INSTRUCTIONS TO FOLLOW ->
Your response should consist of every line below, reproduced without alteration.

DATA SHOWN ->
###

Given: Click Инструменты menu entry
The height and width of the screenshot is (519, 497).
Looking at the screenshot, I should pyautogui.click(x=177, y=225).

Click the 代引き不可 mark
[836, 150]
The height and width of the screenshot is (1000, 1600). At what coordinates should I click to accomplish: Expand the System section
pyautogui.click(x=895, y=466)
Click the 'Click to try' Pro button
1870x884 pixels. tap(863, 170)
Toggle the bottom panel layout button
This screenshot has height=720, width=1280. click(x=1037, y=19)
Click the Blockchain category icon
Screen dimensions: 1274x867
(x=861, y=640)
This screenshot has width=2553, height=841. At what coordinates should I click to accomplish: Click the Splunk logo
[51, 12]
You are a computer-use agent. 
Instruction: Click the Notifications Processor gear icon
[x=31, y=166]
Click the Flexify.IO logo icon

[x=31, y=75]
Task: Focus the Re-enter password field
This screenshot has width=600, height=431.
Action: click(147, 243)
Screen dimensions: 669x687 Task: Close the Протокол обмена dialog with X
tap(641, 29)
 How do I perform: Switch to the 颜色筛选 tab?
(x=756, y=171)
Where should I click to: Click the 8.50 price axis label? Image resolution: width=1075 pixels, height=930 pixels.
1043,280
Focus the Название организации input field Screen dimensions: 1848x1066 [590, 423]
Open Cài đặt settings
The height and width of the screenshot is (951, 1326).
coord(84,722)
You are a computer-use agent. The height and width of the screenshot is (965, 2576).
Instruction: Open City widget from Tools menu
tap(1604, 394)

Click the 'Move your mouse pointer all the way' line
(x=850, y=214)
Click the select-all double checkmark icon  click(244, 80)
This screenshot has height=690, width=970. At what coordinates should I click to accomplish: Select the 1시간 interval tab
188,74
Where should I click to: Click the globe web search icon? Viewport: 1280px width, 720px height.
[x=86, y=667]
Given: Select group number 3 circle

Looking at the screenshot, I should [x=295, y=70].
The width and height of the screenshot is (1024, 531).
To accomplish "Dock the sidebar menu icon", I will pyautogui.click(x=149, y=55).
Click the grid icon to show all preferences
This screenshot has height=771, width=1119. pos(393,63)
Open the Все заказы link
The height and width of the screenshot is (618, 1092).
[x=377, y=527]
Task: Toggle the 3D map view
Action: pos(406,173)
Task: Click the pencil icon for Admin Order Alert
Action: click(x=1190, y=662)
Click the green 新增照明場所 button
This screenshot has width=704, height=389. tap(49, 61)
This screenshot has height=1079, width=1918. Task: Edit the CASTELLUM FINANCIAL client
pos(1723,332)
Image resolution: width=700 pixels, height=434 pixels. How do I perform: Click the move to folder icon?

###

REPLY ->
Given: Click Инструменты menu entry
The height and width of the screenshot is (519, 497).
Looking at the screenshot, I should pyautogui.click(x=177, y=225).

Click the 代引き不可 mark
[836, 150]
The height and width of the screenshot is (1000, 1600). At what coordinates should I click to accomplish: Expand the System section
pyautogui.click(x=895, y=466)
Click the 'Click to try' Pro button
1870x884 pixels. tap(863, 170)
Toggle the bottom panel layout button
This screenshot has height=720, width=1280. click(x=1037, y=19)
Click the Blockchain category icon
Screen dimensions: 1274x867
(x=861, y=640)
This screenshot has width=2553, height=841. At what coordinates should I click to accomplish: Click the Splunk logo
[51, 12]
You are a computer-use agent. 
Instruction: Click the Notifications Processor gear icon
[x=31, y=166]
Click the Flexify.IO logo icon

[x=31, y=75]
Task: Focus the Re-enter password field
This screenshot has width=600, height=431.
Action: click(147, 243)
Screen dimensions: 669x687 Task: Close the Протокол обмена dialog with X
tap(641, 29)
 How do I perform: Switch to the 颜色筛选 tab?
(x=756, y=171)
Where should I click to: Click the 8.50 price axis label? Image resolution: width=1075 pixels, height=930 pixels.
1043,280
Focus the Название организации input field Screen dimensions: 1848x1066 [590, 423]
Open Cài đặt settings
The height and width of the screenshot is (951, 1326).
coord(84,722)
You are a computer-use agent. The height and width of the screenshot is (965, 2576).
Instruction: Open City widget from Tools menu
tap(1604, 394)

Click the 'Move your mouse pointer all the way' line
(x=850, y=214)
Click the select-all double checkmark icon  click(244, 80)
This screenshot has height=690, width=970. At what coordinates should I click to accomplish: Select the 1시간 interval tab
188,74
Where should I click to: Click the globe web search icon? Viewport: 1280px width, 720px height.
[x=86, y=667]
Given: Select group number 3 circle

Looking at the screenshot, I should [x=295, y=70].
The width and height of the screenshot is (1024, 531).
To accomplish "Dock the sidebar menu icon", I will pyautogui.click(x=149, y=55).
Click the grid icon to show all preferences
This screenshot has height=771, width=1119. pos(393,63)
Open the Все заказы link
The height and width of the screenshot is (618, 1092).
[x=377, y=527]
Task: Toggle the 3D map view
Action: pos(406,173)
Task: Click the pencil icon for Admin Order Alert
Action: click(x=1190, y=662)
Click the green 新增照明場所 button
This screenshot has width=704, height=389. tap(49, 61)
This screenshot has height=1079, width=1918. Task: Edit the CASTELLUM FINANCIAL client
pos(1723,332)
Image resolution: width=700 pixels, height=434 pixels. How do I perform: Click the move to folder icon?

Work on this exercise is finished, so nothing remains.